EXERCISE DESCRIPTION: In the cobalt article, rewrite the passage from "While the competition" to "also be helpful.", replacing "dialogue" with "discussion".

TEXT PROVIDED:
===============

While the competition and struggle for the mineral within the Indian Ocean region is not far and it cannot be ruled out. The regionalism of IOR here can help solve the issue where organisations such as the Indian Ocean Rim Association can promote dialogue. What India, Sri Lanka can do with the help of the ISA and UN-CLCS, both can advocate for a regional cobalt framework where joint exploration can help them reduce conflicts while keeping the environmental norms in the sphere of decision-making, and equitable benefit sharing, which can also be helpful.
Why it Matters to Triad
India, Sri Lanka, and China, which are major players, reflect the competitive intersection of resource-based geopolitics, where India has limited domestic reserves of cobalt with ANS. It can reduce the overdependency on imports, which can be profitable to the Indian EV market. While Sri Lanka, which has the most leveraged geopolitical and geostrategic location, has a pending plea in UN-CLCS, which challenged the claims of India to mine the mineral, China, which already aggressively and dominantly controls the cobalt market share in the cobalt supply chain, is seeking resources with the help of Sri Lanka. “The competition of Triad” intensifies the conflict and resource-based diplomacy within the IOR.
While competition is inevitable, cooperation must not be ruled out. The Indian Ocean has a long history of regionalism with organisations like the Indian Ocean Rim Association (IORA) promoting dialogue on maritime security and sustainable development. A regional cobalt framework, supported by IORA, could facilitate joint exploration, environmental norms, and equitable benefit-sharing. Such mechanisms will be necessary to avoid a repeat of land-based resource conflicts that plagued the 20th century. The formula of 6Cs, which can be helpful in terms of resource diplomacy, where cooperation together with and consensus and conserving the environment resolve the conflict with conflict resolution strategies with mutual capacity building.
Conclusion
In conclusion, the competition for cobalt mining within IOR is a reflection of the very nature of global transformation. The scramble needs a delicate balance between geostrategic goals and responsibility. The cobalt reserves within IOR provide both opportunities and risks, which can accelerate the green energy transition and economic growth, but can create geopolitical tension between India-China-Sri Lanka. The balance will require both India and Sri Lanka’s cooperation, where both can mine the resource together, sharing the benefits.
Ashutosh Shukla is a Research Intern at NIICE and completed his Master's in International Relations and Strategic Studies from University of Mumbai, India.

===============

RECORDED INFORMATION:

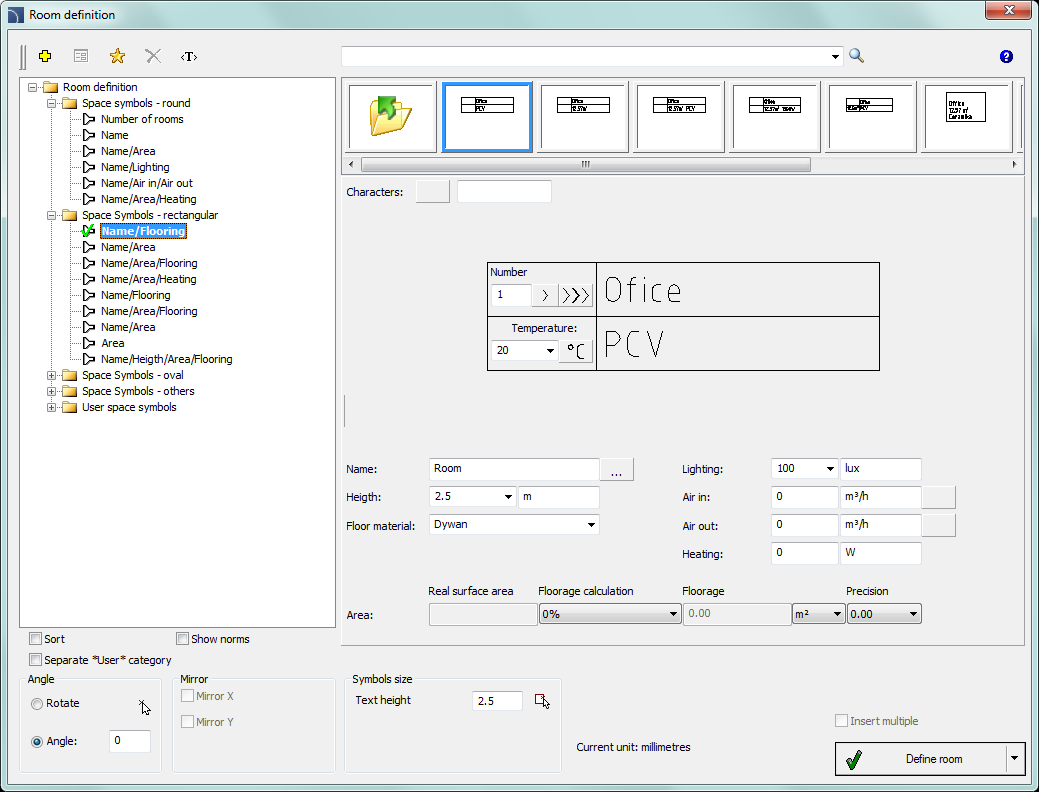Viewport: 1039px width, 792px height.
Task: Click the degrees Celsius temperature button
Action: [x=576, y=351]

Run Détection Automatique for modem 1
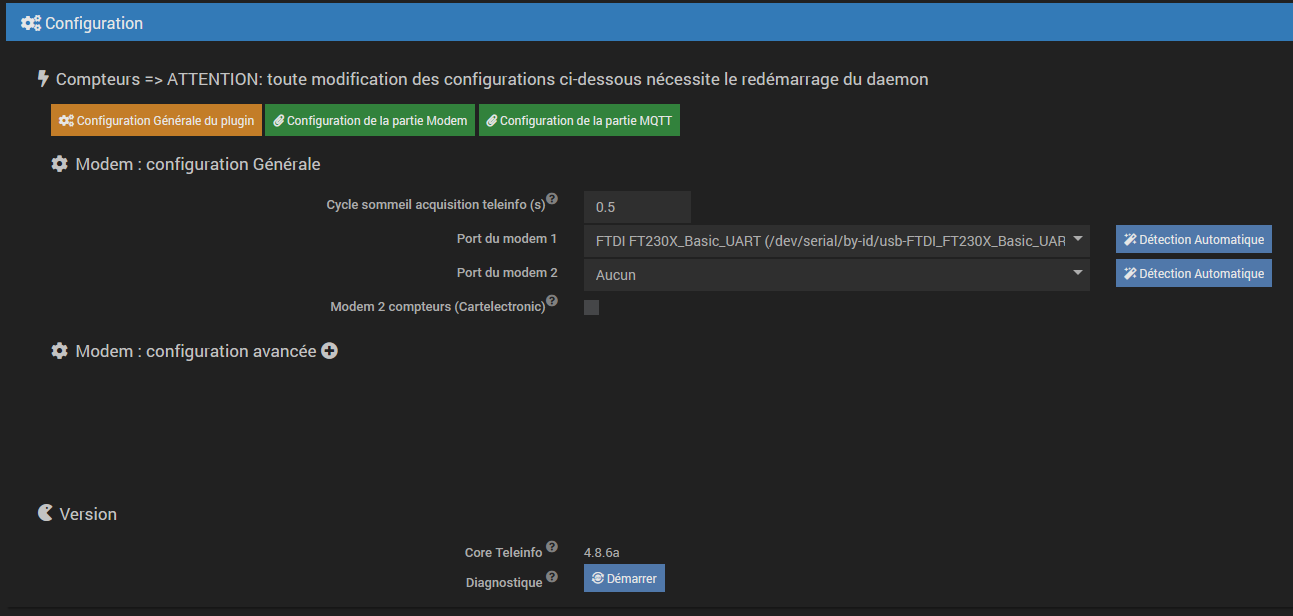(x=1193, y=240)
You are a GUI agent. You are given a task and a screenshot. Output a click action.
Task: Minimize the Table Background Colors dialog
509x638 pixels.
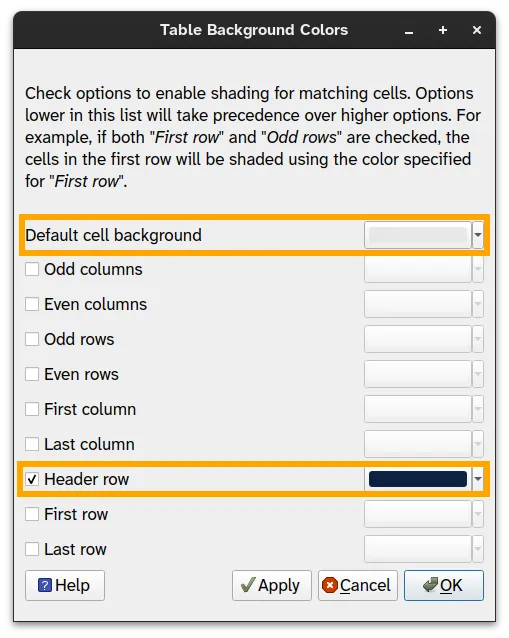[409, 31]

===============

ANSWER SPACE:
While the competition and struggle for the mineral within the Indian Ocean region is not far and it cannot be ruled out. The regionalism of IOR here can help solve the issue where organisations such as the Indian Ocean Rim Association can promote discussion. What India, Sri Lanka can do with the help of the ISA and UN-CLCS, both can advocate for a regional cobalt framework where joint exploration can help them reduce conflicts while keeping the environmental norms in the sphere of decision-making, and equitable benefit sharing, which can also be helpful.